Le aperture di nuove imprese sono in picchiata dalla pandemia e mai tornate ai livelli del 2019. Necessario fornire alle PMI anche gli strumenti per restare sul mercato, a partire da formazione e tutoraggio, che devono essere obbligatori
Nel commercio al 31.12.2023 sono iscritte 7159 imprese. Nel commercio 273 nate e 541 cessazioni -268. Nel turismo 2276 imprese suddivise: 332 strutture ricettive con 12 nate e 19 cessate (-7); nella ristorazione 1944 imprese con 35 nuove e 133 cessate -98. Un segno positivo si registra nei settori noleggio, agenzie di viaggio e servizi alle imprese con 1198 imprese di cui nate 94 e cessate 80.
Dati di alcuni Comuni 2023 confrontati con il 2022.
Pistoia : Commercio 1875 contro 1927 – 52; Turismo 514 contro 538 – 24.
Montecatini Terme: Commercio 756 contro 775 -19; Turismo 366 conto 377 -11.
Monsummano Terme: Commercio 460 contro 490 -30; Turismo 93 contro 92 -1.
Pescia: Commercio 410 contro 424 -14; Turismo 114 contro 120 – 6.
Abetone/San Marcello: Commercio 208 contro 210 -2; Turismo 130 contro 135 – 5.
Quarrata: Commercio 591 contro 606 -15; Turismo 101 contro 103 -2.
Il fenomeno della denalità delle imprese è preoccupante. Come può crescere l’economia e l’occupazione?

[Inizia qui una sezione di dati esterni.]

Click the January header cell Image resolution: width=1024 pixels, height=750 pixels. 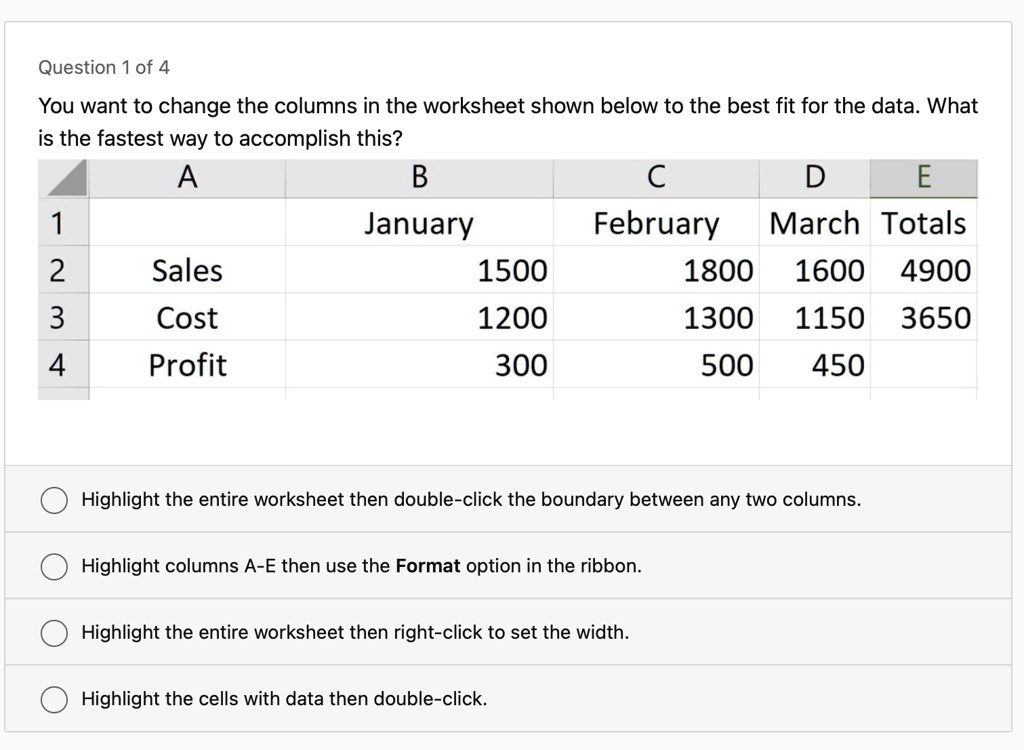419,223
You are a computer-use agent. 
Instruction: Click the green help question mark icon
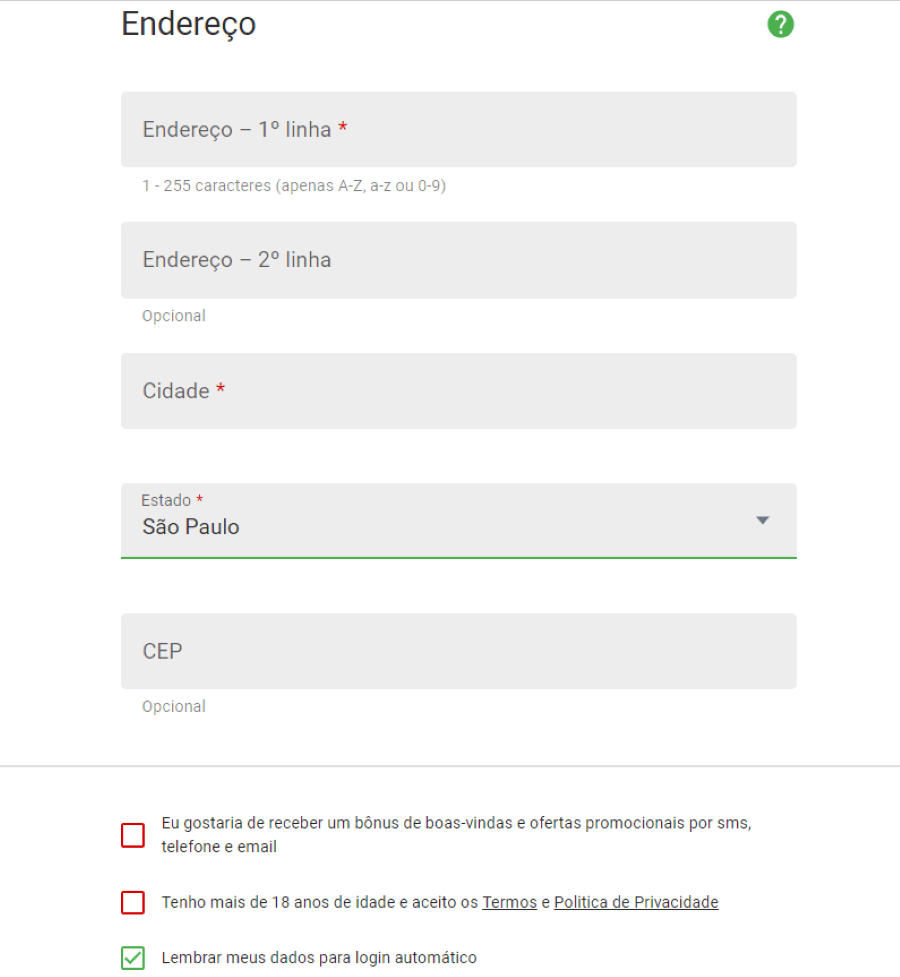click(x=780, y=24)
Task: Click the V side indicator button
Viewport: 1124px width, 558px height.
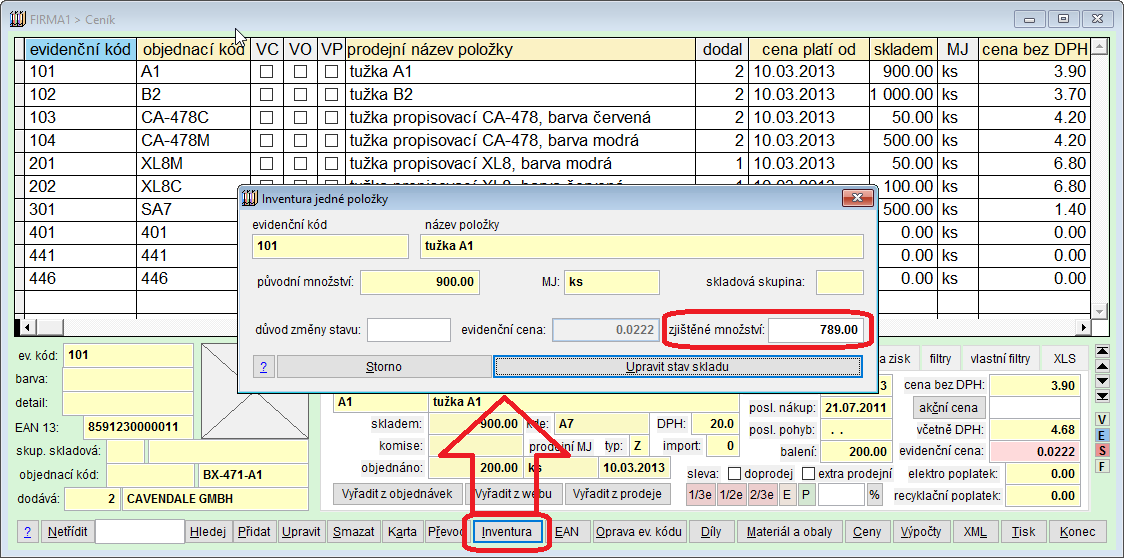Action: (x=1102, y=419)
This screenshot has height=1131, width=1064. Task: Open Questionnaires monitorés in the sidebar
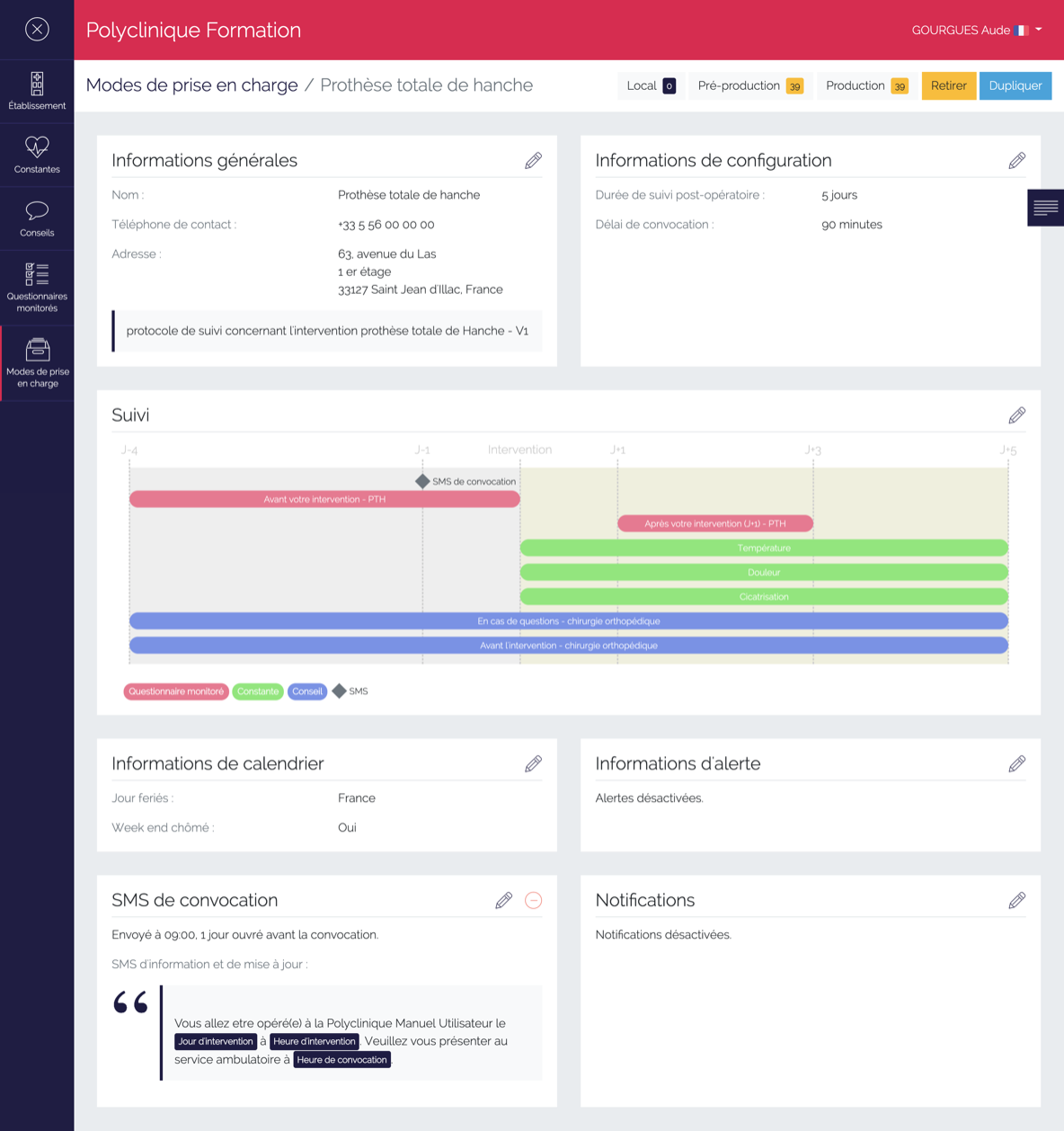[x=37, y=288]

Secondo il Dirette Confesercenti Riccardo Bruzzani i dati su base annuale evidenziano un crollo del settore del commercio, a conferma di quanto Confesercenti aveva già affermato nei mesi scorsi. Il commercio di vicinato è in grave crisi, . La ristorazione, che ancora funziona, denota una forte selezione: non c’è più il trend di crescita nelle diverse tipologie ma anche qui troviamo un saldo negativo di quasi cento esercizi in un anno.
Sono urgenti interventi che incentivino la nascita d’imprese. Fondamentali sono innovazione e processi sostenibili. Gli incentivi per l’autoimpiego contenuti nel decreto Coesione previsti dal Governo possono essere utili ma se si allarga la platea dei beneficiari, levando il limite di età almeno a 40 anni. Anche gli incentivi per l’autoimpiego contenuti nel decreto Coesione previsti dal Governo possono essere utili ma se si allarga la platea dei beneficiari, elevando il limite di età almeno a 40 anni.

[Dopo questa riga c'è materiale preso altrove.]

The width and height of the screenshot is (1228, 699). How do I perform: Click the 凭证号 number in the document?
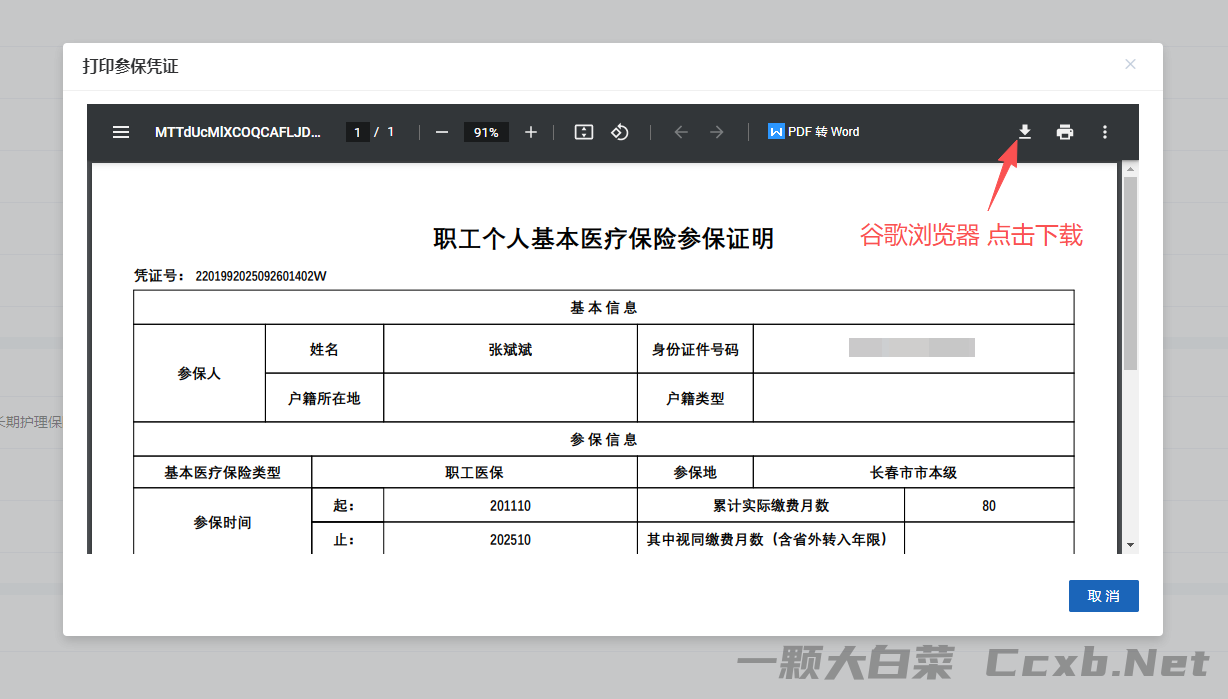pyautogui.click(x=261, y=276)
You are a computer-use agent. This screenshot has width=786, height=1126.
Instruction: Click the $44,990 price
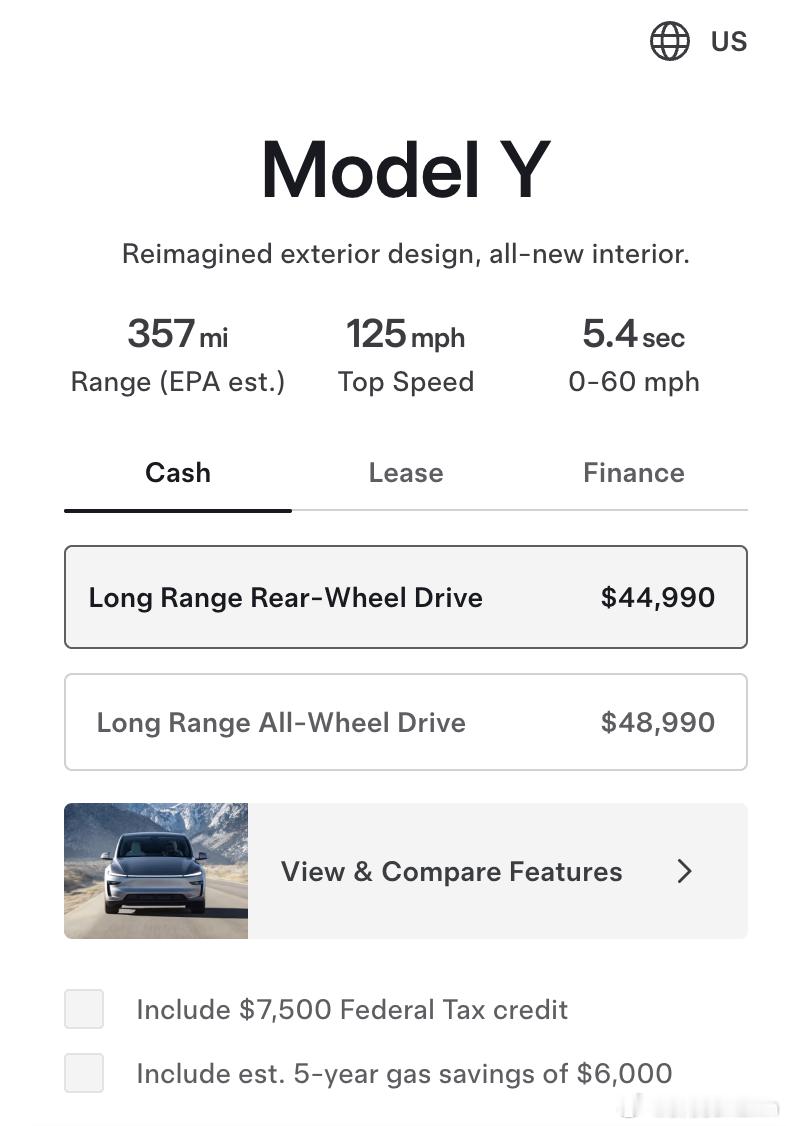click(658, 597)
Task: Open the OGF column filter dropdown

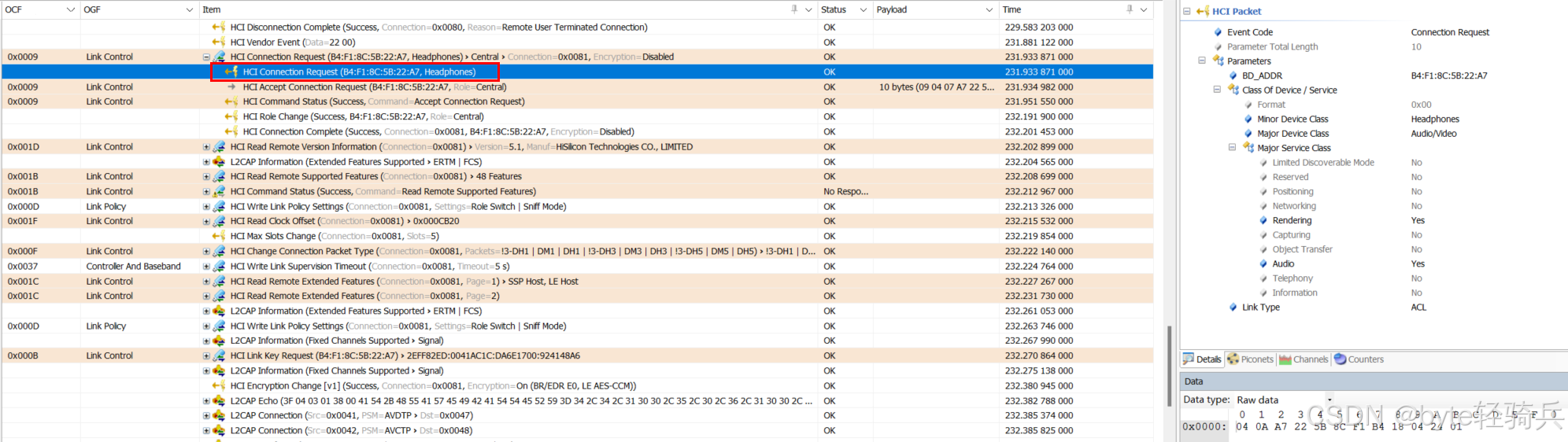Action: tap(190, 9)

Le neoimprese devono essere accompagnate per renderle in grado di competere nel mercato.
Oltre a incentivare la nascita di nuove imprese è importante consolidare e far restare sul mercato le imprese esistenti. Le misure per l’autoimprenditorialità ha bisogni di percorsi di formazione e tutoraggio. Oggi in un mondo cambiato bisogna pensare in modo nuovo di fare impresa. Occorre un progetto per ricostruire la cultura del fare impresa se si ritiene ancora importante per l’economia il ruolo che possano assolvere le PMI.